**Information given**
────

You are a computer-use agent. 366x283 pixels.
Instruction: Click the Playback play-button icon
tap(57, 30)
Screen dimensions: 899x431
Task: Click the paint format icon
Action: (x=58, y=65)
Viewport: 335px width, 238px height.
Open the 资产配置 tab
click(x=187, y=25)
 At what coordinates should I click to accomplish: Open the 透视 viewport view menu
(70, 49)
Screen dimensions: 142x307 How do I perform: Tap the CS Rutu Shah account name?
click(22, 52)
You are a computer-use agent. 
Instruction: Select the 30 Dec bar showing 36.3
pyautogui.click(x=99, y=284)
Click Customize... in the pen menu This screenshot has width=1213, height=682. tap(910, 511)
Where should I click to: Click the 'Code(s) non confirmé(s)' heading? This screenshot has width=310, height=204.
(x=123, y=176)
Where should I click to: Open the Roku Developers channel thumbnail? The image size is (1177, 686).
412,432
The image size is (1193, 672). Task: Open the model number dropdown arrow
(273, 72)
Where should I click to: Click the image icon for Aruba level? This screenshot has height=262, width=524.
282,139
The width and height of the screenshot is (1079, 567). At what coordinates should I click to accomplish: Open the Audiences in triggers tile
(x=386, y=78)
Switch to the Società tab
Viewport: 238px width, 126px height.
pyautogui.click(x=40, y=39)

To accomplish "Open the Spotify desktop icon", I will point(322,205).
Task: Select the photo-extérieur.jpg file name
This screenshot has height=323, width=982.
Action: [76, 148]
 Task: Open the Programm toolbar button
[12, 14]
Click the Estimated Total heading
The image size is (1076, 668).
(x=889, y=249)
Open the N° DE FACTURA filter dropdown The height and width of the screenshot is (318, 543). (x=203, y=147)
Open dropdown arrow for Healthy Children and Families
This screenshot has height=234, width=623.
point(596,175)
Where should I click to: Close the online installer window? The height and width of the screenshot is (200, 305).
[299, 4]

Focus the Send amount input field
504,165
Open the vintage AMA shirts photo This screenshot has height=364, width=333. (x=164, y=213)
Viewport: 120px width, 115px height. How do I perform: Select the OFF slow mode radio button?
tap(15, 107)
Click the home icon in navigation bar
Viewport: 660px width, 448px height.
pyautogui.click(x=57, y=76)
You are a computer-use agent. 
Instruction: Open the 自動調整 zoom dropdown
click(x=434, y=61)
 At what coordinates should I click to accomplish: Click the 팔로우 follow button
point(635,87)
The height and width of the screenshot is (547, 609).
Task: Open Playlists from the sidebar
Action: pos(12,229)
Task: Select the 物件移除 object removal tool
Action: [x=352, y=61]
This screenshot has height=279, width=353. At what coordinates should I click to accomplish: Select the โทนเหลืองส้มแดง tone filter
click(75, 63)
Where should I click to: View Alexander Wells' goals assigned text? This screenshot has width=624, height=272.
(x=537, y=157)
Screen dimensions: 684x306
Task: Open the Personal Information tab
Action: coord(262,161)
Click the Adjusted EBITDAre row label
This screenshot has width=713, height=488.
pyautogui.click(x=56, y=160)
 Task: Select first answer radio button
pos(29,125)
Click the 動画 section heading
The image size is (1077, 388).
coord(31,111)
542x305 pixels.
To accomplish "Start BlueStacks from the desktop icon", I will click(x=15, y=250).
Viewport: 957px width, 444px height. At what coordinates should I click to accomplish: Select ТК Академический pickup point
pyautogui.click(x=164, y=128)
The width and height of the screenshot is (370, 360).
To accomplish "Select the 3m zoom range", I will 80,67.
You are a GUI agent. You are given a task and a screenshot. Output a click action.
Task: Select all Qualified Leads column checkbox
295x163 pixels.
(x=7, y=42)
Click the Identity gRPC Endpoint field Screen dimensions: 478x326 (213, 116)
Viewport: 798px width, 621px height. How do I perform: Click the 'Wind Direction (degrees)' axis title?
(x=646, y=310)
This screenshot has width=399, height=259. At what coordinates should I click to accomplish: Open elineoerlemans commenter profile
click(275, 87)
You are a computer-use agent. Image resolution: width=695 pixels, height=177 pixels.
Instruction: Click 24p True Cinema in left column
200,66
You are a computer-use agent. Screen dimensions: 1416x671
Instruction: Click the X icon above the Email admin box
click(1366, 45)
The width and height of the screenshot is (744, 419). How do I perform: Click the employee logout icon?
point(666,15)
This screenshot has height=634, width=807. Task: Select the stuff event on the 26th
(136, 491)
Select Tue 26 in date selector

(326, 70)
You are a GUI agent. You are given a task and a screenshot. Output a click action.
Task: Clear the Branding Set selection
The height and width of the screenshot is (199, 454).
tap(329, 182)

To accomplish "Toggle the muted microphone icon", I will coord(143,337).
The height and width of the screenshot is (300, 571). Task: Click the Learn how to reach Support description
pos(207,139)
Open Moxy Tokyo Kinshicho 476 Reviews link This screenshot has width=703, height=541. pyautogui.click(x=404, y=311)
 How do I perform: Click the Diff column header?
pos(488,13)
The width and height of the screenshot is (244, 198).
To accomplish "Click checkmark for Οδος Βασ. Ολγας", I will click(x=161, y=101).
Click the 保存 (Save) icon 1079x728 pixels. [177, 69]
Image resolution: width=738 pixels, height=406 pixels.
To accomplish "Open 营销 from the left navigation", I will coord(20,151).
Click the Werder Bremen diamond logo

────

**Task to carry out**
Scan the entries above and copy each line where "desktop" occurs.

**Exercise result**
To accomplish "Open the Spotify desktop icon", I will point(322,205).
To accomplish "Start BlueStacks from the desktop icon", I will click(x=15, y=250).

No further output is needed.